Des mères célibataires et des parents malades, certificats à l’appui, se voient proposer un dilemme : une aide au retour dans leur pays d’origine ou l’obligation de quitter la chambre d’hôtel attribuée par le "115". "On parle de familles hébergées depuis cinq ans parfois plus, se désole un travailleur social habitué à gérer les questions de sans-abrisme à Clermont-Ferrand. Certes, ces personnes sont en situation irrégulière, mais les jeter à la rue du jour au lendemain et leur faire le chantage de l’aide au retour, c’est indigne."
"C’est représentatif d’un climat radical"Depuis la fin de l’été, les crispations s’accumulent autour de l’hébergement d’urgence dans la métropole. Dans le viseur, la plateforme téléphonique du "115" où 24 heures/24, des agents administratifs sont chargés d’orienter les sans logement vers des toits, quand il en reste. Devant l’explosion de la précarité et du nombre de personnes à la rue, la réponse est souvent négative (*).Photo Rémi Dugne
En dix ans, l’Anef 63, association conventionnée par l’État, a multiplié par dix le nombre de places dévolues au "115", sans pour autant se donner de l’air, tant la demande a explosé. Les chambres d’hôtel sont devenues incontournables et plusieurs établissements travaillent exclusivement avec la plateforme. Pour combien de temps ?
"L’objectif de la préfecture est de réduire drastiquement le nombre de places en hôtel, dénonce une association clermontoise. C’est représentatif d’un climat radical." Un établissement a dû pousser une vingtaine de familles vers la sortie depuis un mois. Sept ont frappé à la porte du Secours populaire ces derniers jours après leur expulsion, d’autres sont attendues d’ici à la fin mars. "On a relevé 99 personnes à la rue, comptabilise l’équipe chargée du logement au sein de l’association. Une famille avec un nourrisson de 17 mois qui vomissait tous les jours dormait dans un hall de banque. On fait quoi ?"

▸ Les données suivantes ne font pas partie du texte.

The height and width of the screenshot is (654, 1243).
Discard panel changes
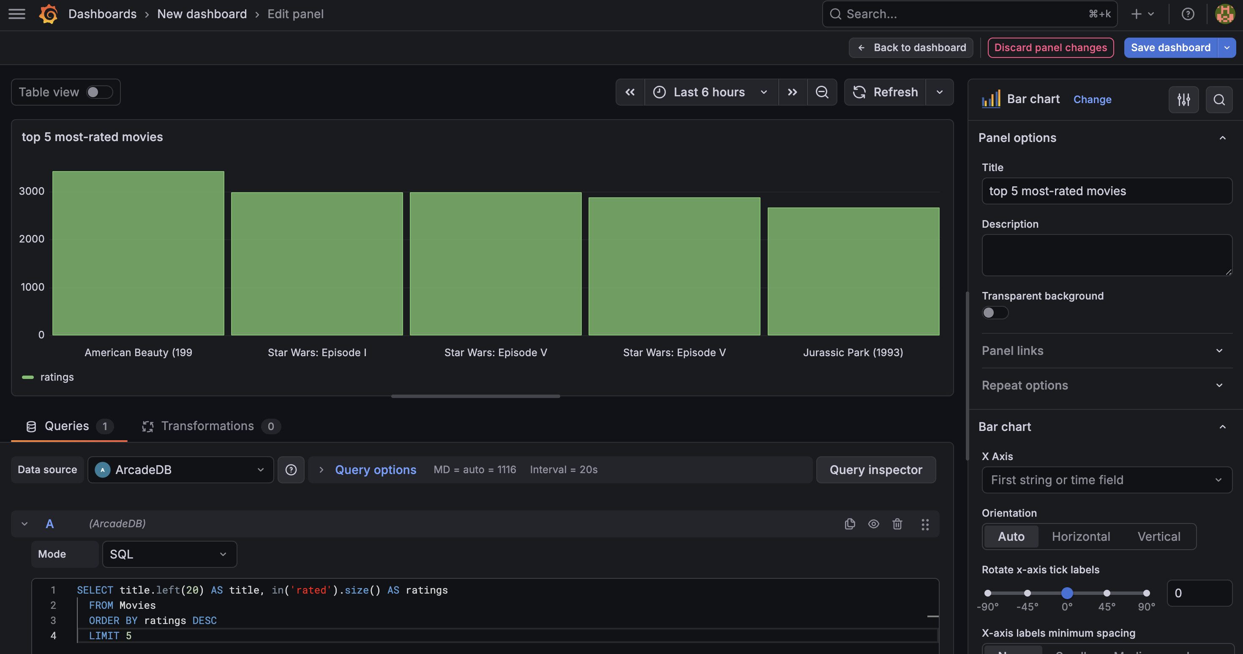pyautogui.click(x=1050, y=47)
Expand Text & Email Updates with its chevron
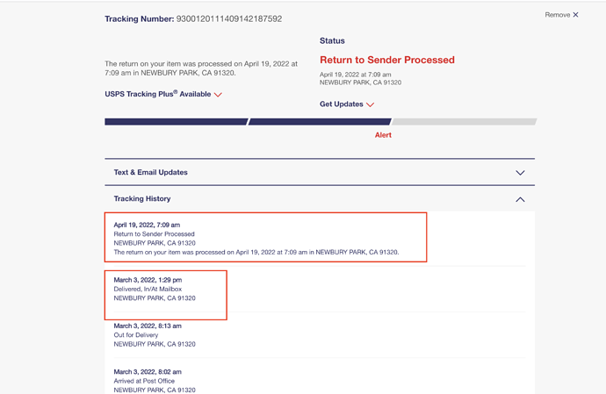The height and width of the screenshot is (394, 606). click(x=520, y=173)
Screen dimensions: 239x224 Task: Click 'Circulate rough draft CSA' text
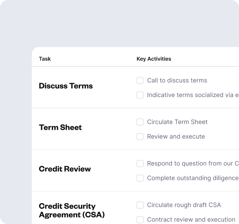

Une méthode "brutale" dénoncée dans les hôtelsYoussef, 42 ans, s’est posé la même question lorsqu’on lui a signifié, un soir, qu’il devrait quitter les lieux avec sa femme et ses quatre enfants au petit matin. "Ils m’ont dit : “c’est comme ça, il n’y a pas que vous. Tout le monde va sortir”."Photo Rémi Dugne
Une employée d’un hôtel social lié de longue date au "115" confirme la méthode, annoncée par la préfecture début mars et s’en émeut. "Des familles et des enfants malades ou handicapés sont mis dehors, sans solution. Vous imaginez ? C’est inhumain. Les gens ont peur, à tout moment on peut nous appeler et on doit leur annoncer. C’est un climat difficile, ça me fait de la peine de mettre en danger des enfants ou des adolescentes."
Le "115" coordonne 1.173 places en appartement. 669 personnes étaient accueillies, à l’automne, dans des hôtels qui travaillent exclusivement avec la plateforme d’hébergement d’urgence.
Depuis début 2023, Me Bastien Demars dépose régulièrement des « référé-liberté » au tribunal administratif de Clermont-Ferrand afin d’obtenir de la préfecture du Puy-de-Dôme qu’elle attribue un logement d’urgence aux personnes en situation de vulnérabilité. Il n’est pas surpris par "cette méthode brutale". Mais l’avocat rappelle que Philippe Chopin, le prédécesseur du préfet actuel Joël Mathurin, "avait un minimum d’égard vis-à-vis de la dignité des personnes". Il envisage d’engager la responsabilité du préfet en violation de l’article 5 de la Cour européenne des droits de l’homme.
Devant cette vague d’expulsions qui monte, dans le département, la solidarité apparaît comme l’ultime recours. Des établissements scolaires ici, un prêtre là, des militants, des institutrices, des citoyens hébergent des familles ou financent des logements. Ces coups de main temporaires n’ont pas vocation à s’éterniser.
La menace d'un camp place du 1er-Mai ?Reste l’opération coup de poing qui bruisse depuis plusieurs semaines. "Le mois d’avril sera un tournant, ça va être dur", préviennent plusieurs sources. La plupart évoquent 2017, année marquée par une crise de l’hébergement d’urgence inédite à Clermont-Ferrand et l’apparition de campements place du 1er-Mai et à la faculté de lettres entre juin et octobre. L’année 2024 semble emprunter le même chemin.